A Will is one of the most important documents a person can ever prepare. So it is alarming to consider how many people do not have one. Those that do have a Will, would be wise to review and update your estate plans no matter if you are just simply separated or absolutely divorced.
It’s important to note that a divorce does not automatically revoke an existing Will. A divorce will only revoke those parts of a Will that deal with your ex-spouse. All other facets of the Will continue to be in force.
Why does everyone need a Will? There are several answers to this question, but here are a few important reasons to consider:
Control of Your Estate
A Will, which only comes into force upon your death, is a legal document wherein you can dictate how and to whom your assets are to be distributed. Anyone who dies without a Will is automatically forced to follow legislation governing these matters. By not having a Will, you are, in essence, surrendering control to the courts and/or government, and allowing them to decide how your estate will get divided among your heirs. The governments’ legislation will also dictate who your heirs will be.

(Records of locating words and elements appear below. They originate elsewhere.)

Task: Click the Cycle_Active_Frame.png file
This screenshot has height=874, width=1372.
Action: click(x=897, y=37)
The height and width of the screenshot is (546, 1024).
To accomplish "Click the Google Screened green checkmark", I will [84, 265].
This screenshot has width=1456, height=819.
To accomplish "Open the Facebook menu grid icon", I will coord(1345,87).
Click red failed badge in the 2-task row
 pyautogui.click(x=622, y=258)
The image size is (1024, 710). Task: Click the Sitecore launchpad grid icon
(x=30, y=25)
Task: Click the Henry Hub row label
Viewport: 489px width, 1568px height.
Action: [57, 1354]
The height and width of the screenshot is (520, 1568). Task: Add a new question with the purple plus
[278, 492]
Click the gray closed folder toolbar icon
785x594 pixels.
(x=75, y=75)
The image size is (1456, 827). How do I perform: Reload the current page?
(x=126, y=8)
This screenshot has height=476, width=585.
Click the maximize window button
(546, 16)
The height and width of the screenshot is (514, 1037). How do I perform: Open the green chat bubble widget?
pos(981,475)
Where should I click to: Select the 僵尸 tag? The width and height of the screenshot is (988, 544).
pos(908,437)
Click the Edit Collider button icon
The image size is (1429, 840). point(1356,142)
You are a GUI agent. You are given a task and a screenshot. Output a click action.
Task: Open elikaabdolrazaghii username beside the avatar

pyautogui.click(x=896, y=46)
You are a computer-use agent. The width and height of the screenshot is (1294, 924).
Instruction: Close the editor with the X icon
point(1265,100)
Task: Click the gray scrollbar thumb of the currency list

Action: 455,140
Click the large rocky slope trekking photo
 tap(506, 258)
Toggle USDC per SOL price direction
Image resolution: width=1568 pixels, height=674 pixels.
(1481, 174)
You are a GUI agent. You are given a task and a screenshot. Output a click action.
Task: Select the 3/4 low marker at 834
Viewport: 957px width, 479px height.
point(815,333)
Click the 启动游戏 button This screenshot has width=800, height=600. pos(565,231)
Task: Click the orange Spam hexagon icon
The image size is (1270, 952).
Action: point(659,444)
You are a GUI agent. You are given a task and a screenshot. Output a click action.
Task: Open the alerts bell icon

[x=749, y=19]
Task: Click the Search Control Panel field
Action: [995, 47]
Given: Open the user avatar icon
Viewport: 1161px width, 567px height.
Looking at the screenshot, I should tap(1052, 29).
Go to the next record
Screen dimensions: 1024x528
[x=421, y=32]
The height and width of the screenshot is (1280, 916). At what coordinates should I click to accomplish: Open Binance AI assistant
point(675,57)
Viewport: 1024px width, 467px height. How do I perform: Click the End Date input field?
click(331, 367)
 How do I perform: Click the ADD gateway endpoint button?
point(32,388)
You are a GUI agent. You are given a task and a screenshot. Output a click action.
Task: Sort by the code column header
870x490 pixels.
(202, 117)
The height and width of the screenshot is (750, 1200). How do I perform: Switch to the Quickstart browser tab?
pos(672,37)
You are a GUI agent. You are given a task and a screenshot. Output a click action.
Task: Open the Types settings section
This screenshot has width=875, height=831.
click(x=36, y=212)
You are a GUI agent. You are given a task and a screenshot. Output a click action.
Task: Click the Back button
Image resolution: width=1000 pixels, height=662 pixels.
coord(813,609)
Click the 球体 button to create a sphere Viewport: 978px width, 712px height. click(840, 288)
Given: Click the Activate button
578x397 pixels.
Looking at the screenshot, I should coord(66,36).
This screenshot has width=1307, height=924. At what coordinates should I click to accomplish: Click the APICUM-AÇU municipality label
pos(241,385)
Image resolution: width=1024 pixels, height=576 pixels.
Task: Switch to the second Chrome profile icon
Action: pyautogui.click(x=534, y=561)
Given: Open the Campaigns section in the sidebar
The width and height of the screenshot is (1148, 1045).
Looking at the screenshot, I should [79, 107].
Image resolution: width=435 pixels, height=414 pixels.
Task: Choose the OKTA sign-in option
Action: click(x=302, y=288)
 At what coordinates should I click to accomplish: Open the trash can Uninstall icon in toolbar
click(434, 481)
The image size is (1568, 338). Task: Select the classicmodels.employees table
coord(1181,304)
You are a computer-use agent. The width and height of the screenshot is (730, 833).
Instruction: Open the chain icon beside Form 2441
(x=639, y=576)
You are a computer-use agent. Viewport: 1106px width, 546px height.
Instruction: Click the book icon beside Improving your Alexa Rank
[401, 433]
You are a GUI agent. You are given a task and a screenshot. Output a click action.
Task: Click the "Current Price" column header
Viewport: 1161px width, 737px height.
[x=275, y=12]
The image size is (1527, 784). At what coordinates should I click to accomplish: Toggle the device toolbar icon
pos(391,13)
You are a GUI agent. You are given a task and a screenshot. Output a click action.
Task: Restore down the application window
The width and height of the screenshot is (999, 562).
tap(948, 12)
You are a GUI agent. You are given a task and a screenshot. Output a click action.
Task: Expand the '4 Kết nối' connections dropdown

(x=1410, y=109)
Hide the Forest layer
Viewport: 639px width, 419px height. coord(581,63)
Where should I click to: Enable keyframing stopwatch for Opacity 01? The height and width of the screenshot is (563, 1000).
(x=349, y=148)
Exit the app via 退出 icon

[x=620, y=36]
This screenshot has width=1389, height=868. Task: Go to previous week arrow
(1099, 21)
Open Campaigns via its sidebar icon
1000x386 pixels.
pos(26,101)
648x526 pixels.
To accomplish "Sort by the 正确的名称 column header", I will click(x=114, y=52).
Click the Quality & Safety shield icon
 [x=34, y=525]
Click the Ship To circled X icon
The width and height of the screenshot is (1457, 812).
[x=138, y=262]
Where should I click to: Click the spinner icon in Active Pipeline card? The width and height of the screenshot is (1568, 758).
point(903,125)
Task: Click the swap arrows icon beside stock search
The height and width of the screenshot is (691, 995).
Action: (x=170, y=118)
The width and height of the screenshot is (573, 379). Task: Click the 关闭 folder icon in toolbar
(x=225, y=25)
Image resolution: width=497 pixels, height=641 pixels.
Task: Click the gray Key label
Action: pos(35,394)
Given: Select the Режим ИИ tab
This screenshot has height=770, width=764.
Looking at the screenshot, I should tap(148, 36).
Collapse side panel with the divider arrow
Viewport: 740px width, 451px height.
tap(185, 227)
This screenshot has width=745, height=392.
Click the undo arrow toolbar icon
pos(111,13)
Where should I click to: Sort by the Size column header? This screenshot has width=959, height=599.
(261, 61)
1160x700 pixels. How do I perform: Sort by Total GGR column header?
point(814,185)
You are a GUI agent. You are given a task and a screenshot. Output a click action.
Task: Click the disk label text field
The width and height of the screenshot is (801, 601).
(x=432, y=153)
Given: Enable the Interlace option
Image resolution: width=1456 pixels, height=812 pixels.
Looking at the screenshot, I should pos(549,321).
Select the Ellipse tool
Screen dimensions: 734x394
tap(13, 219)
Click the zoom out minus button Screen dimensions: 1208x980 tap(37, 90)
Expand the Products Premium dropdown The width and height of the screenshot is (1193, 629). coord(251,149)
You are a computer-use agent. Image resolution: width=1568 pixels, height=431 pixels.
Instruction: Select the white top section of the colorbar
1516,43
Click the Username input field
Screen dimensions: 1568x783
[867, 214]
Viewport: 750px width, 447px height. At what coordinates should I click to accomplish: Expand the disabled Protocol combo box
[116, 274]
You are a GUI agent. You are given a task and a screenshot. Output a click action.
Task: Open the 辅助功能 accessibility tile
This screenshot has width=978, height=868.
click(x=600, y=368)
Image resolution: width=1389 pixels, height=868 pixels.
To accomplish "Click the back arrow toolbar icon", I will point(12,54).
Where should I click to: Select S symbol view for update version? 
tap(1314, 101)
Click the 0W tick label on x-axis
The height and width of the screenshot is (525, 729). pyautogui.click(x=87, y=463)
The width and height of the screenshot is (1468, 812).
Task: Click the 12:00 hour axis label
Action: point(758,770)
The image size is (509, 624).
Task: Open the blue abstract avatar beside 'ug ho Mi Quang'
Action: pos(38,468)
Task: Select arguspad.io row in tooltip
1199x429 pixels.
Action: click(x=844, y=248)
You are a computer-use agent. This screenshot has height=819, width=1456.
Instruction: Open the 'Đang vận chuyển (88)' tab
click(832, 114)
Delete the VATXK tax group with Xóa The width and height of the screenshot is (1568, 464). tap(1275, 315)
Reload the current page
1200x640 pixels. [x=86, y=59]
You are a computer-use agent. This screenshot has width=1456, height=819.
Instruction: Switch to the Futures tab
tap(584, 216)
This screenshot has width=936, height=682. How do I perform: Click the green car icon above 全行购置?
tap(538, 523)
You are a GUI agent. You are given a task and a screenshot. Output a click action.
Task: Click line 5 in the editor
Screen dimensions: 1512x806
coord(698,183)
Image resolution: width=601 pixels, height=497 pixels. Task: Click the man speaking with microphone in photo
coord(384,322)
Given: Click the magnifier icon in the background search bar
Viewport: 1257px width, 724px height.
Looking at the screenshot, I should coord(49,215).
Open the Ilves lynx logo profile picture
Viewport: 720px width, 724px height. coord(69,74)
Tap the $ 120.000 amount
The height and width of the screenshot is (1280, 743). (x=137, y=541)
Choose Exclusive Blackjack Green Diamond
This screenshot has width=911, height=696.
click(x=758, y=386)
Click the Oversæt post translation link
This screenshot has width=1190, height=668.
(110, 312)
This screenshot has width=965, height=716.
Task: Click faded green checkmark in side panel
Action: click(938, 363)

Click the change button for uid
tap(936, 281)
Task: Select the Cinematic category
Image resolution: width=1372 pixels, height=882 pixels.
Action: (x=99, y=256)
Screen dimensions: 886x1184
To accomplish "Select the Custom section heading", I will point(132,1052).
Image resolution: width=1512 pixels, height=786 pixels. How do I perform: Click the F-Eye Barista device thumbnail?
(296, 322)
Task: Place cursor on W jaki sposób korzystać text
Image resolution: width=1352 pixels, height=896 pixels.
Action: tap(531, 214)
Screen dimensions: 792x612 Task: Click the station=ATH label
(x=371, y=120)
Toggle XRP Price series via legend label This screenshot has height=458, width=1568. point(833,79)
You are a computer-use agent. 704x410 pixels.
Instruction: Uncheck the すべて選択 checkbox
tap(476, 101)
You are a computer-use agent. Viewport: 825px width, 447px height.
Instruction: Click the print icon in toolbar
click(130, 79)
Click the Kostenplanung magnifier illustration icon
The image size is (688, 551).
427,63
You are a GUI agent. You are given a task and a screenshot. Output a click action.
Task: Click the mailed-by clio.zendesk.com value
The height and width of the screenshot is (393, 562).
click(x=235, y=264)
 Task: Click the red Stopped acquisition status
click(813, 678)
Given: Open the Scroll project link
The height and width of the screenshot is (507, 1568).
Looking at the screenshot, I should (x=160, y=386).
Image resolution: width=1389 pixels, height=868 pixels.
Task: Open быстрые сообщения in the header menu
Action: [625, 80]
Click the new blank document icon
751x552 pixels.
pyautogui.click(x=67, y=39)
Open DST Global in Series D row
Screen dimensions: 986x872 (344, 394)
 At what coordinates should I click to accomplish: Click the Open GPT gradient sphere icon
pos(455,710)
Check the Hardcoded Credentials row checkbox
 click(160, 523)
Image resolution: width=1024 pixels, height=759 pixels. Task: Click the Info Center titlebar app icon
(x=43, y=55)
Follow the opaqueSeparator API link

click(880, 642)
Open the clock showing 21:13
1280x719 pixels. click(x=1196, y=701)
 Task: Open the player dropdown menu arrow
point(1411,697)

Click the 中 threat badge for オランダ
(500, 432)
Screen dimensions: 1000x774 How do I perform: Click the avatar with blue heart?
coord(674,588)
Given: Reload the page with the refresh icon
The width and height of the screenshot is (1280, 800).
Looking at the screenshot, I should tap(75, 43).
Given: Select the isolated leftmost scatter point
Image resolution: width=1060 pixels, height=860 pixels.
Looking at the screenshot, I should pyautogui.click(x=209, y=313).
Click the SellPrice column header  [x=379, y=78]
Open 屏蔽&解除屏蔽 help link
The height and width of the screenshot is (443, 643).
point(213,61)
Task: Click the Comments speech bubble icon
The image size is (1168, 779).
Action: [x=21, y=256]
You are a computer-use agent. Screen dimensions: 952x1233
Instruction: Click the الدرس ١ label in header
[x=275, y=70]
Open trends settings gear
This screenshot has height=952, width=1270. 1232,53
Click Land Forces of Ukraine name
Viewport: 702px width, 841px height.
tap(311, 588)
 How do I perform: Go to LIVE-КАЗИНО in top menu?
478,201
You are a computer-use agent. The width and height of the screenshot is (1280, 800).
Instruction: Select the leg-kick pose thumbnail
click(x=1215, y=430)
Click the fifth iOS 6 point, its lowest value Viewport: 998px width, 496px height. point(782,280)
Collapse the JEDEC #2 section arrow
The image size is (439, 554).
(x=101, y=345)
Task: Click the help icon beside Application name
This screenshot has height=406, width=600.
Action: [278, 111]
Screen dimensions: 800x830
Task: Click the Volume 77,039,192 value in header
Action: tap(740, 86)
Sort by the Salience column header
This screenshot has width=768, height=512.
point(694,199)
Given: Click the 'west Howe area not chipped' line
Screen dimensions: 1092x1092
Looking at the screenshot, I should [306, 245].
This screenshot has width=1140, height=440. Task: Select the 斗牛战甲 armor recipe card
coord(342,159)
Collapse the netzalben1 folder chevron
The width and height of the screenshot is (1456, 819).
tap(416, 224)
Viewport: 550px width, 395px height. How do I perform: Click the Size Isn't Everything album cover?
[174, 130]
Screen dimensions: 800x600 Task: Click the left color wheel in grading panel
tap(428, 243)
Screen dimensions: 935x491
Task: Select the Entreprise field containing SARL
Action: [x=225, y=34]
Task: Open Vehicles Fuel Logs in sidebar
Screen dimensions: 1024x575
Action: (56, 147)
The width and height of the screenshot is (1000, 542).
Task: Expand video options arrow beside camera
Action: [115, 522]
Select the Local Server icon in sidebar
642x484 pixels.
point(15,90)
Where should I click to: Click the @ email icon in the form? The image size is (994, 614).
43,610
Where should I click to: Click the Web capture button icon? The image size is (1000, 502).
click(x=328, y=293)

Nomination and Appointment of an Estate Trustee
One of the most important clauses in a Will is the nomination and appointment of an Estate Trustee. The Estate Trustee, typically a loved one, is the person responsible for dividing the estate and who will look after your affairs once you pass on. No estate can be distributed without the appointment of an Estate Trustee. By preparing your Will in advance, you get to determine who you wish to appoint as Estate Trustee.
Delays and Cost
When someone dies without a Will, their family is obliged to commence a court action and seek an order from the court appointing someone as the Estate Trustee. Until an appointment is ordered by the court, all of your assets will be frozen.
This process usually causes many delays as family members will have to follow court procedures and timelines. This can cause headaches to family member who are left struggling to deal with the deceased’s estate. All of this aggravation is preventable as long as you have a Will and have appointed an Estate Trustee.
Commencing a court action also leads to legal fees. By preparing a Will you will be saving your estate, and loved ones, avoidable costs.
To all parents with minor children, it is crucial that you prepare a Will. In your Will, you must address significant details such as who will be the guardians of your child(ren) and how their inheritance should be managed and used.
Another important point to consider is that, according to law, children are entitled to control any inheritance at the age of eighteen. By preparing a Will parents have an opportunity to dictate how the inheritance is to be distributed amongst their children and at what age. Many parents consider eighteen to be too young to manage an inheritance and therefore decide to choose a more appropriate age.